La novela no da treguas. Casi como si anticipase nuestro hartazgo de un personaje principal autocompasivo que da vueltas sobre su propio vacío existencial sin encontrar respuestas, Álvarez desplaza al narrador hacia la voz de sus amantes, nos da unas inyecciones de adrenalina, una buena dosis de sexo y horror, y luego nos deja de vuelta con la historia de una mujer que ya no reclama de su vida amputada, esa vida a medias, que ya no exige de sí misma nada y repentinamente ha empezado a vivir sin tener lástima de sí misma.
Sofía nos recuerda el patetismo de Meursault, quien apenas tiene palabras para describir lo que siente o lo que desea: “la vida es lo que es”. En ese patetismo la novela dialoga con otras novelas del género como Sangre en el ojo de Lina Meruane, cuyo personaje ha perdido parcialmente la vista y debe reaprender a vivir, pasando primero por los laberintos oscuros del duelo. La novela dialoga también con otro de los personajes de Álvarez, la protagonista del cuento “Grow a lover”, un cuento extraordinariamente bien contado y que anticipa una exploración en su narrativa de un cierto individualismo contemporáneo, que reflejan tanto las conquistas de libertad y autonomía femeninas, como su otro costado, a veces desolador: el ostracismo.
La voz del primero de sus amantes, Birkin, un médico misterioso, seductor y viril, evidencia la destreza con que la autora construye personajes. Birkin será la réplica masculina de Sofía, un hombre que ha perdido mucho en esta vida, tanto que ha dejado de comprender su sentido y, en lugar de hacerse cargo del absurdo, ha optado por dejarse llevar. Esta inercia parece el destino de ambos. Pietro, en cambio, un empresario generoso y decidido, sinónimo de voluntarismo, será el encargado de mostrar las diferencias por contraste.
Pese a que las historias personales poseen densidad, Álvarez decide conceder un solo capítulo a Pietro. Además, opta por sustituir la narración en primera persona por un narrador omnisciente solo en el capítulo final, sin que quede del todo claro por qué no podía ser el mismo personaje el que contase esa historia.
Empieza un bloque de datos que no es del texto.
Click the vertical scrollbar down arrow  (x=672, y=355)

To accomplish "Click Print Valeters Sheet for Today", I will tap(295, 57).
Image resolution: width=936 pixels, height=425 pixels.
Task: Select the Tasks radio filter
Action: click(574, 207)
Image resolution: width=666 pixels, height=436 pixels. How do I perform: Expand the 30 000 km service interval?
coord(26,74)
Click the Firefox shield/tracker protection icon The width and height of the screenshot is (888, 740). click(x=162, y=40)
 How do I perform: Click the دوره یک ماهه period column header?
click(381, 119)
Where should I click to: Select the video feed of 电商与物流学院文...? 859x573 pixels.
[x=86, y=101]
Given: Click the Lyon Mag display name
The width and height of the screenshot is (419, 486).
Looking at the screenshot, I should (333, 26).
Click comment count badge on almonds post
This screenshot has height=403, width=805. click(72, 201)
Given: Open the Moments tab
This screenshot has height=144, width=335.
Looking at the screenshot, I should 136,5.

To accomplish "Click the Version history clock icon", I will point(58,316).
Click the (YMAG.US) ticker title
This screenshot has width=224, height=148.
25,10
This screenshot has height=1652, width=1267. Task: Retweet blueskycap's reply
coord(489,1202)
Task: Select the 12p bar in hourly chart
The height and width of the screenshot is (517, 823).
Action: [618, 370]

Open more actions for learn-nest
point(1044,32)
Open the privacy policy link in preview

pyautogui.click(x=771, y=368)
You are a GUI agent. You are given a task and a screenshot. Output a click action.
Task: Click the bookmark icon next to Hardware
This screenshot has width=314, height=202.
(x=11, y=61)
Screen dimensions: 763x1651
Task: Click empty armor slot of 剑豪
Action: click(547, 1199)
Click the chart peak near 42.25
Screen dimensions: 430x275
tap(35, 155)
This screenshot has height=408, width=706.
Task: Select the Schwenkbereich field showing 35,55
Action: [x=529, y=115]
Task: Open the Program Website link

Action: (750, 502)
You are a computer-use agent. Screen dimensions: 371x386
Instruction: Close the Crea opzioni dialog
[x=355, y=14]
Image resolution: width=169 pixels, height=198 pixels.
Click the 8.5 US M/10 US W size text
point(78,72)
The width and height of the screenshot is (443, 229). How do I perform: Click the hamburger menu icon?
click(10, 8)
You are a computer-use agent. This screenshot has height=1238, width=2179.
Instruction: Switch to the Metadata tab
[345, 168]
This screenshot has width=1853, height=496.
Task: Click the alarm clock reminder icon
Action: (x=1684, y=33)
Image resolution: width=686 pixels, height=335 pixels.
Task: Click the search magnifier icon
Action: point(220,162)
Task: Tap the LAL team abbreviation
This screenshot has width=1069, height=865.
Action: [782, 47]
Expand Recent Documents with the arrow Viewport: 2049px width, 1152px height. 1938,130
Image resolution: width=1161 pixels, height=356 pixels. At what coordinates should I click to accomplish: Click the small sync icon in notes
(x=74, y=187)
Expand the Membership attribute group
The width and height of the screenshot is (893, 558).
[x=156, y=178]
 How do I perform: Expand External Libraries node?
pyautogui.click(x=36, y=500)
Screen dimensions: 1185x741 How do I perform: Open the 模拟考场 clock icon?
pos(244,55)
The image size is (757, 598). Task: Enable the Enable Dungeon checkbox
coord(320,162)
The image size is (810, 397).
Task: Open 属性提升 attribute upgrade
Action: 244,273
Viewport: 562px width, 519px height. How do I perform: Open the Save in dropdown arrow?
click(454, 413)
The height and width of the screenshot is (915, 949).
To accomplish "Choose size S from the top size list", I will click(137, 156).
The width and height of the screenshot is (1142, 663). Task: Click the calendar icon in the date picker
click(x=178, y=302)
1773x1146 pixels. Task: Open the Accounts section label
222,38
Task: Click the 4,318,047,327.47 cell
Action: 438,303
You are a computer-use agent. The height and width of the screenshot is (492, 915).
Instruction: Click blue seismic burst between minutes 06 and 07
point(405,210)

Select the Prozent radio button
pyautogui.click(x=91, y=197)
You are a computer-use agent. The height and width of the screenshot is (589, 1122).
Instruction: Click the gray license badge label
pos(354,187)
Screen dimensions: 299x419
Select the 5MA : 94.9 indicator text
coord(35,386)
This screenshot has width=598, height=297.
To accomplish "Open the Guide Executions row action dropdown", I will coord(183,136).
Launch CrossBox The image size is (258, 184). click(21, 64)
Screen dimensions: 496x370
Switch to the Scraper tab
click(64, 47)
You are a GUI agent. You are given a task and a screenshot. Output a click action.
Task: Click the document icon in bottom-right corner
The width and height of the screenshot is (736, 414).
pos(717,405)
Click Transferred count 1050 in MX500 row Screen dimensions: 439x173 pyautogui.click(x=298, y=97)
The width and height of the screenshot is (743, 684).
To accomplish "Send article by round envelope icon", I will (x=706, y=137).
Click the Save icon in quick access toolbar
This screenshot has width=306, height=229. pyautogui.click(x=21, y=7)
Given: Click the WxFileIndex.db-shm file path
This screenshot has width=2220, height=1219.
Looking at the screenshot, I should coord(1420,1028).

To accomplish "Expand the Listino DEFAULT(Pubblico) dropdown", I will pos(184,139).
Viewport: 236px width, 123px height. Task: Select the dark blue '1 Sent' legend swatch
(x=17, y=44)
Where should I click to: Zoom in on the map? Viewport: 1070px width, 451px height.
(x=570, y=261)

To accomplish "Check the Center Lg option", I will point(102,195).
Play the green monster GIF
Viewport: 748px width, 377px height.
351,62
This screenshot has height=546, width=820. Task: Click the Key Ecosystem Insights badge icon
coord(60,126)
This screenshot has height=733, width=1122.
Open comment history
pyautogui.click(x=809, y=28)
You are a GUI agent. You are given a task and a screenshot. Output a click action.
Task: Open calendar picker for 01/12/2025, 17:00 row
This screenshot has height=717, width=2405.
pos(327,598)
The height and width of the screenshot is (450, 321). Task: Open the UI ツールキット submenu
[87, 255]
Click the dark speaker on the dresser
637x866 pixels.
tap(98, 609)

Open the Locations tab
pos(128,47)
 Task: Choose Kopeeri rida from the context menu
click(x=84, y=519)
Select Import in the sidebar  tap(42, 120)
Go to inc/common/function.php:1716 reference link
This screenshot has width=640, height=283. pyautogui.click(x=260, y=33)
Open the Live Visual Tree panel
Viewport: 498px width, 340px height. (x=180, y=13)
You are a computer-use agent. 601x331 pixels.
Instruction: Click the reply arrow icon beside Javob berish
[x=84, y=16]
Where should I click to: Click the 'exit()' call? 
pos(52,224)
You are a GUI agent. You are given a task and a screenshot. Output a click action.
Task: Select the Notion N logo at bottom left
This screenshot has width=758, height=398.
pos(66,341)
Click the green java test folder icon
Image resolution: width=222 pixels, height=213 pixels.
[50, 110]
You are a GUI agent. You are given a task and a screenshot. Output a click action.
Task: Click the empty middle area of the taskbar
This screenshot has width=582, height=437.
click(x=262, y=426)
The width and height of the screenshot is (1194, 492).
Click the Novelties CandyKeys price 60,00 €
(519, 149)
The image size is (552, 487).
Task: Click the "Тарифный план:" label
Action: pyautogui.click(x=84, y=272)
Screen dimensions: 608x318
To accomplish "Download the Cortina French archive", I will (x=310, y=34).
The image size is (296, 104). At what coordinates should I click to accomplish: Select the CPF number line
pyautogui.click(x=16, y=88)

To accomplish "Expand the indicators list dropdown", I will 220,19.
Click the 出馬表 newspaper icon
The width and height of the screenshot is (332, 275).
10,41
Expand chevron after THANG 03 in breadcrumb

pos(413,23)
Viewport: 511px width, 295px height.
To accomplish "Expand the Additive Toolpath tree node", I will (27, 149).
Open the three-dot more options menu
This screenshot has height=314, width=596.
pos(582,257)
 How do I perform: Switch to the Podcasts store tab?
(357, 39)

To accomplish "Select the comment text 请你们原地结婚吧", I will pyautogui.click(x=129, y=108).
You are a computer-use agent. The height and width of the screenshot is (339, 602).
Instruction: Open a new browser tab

Y aunque la novela cierra, es conclusiva en el nivel del relato: el lector no puede menos que extrañarse por estas decisiones, como si intuyera que este no es su final natural.
La potencia de este libro reside en las frases cortas que deja caer al final de una apretada relación de eventos. Son las conclusiones insospechadas que el lector recibe como breves descargas eléctricas: “la noche cierne su manto de piedad sobre los hombres que le rezan en silencio a un dios sin rostro”. Hablamos de una ética imbricada en una poética. Álvarez hilvana conclusiones de extrema complejidad —morales, psicológicas— sin parecer presuntuosa. Y no son ideas puestas al azar, son cuencos que se van llenando y que al derramarse muestran su razón de ser. Lo que asombra de esta novela es su intensidad. Todo el acierto de este pequeño libro reside en la dimensión de sus reflexiones humanas y la escasa vanidad con que las presenta. Es pues una novela sobre la falta, sobre el duelo y la introspección, una novela de vocación claramente poética y psicológica que no teme describir la sordidez y la putrefacción que rodean la vida acomodada de la burguesía y de las sociedades “civilizadas”.
Daniel Guebel decía que narrar es someterse al imperio de una voz. Lo único claro al terminar esta novela es que Álvarez está dominada por esa voz y que, en ese trance, llevada por el delirio poético, es capaz de escribir historias singulares. Historias que dejan huella porque cada personaje posee un carácter que lo hace único y sobre todo unos problemas. Después de todo, como afirma Alan Pauls, “lo único que nos hace originales son nuestros problemas”.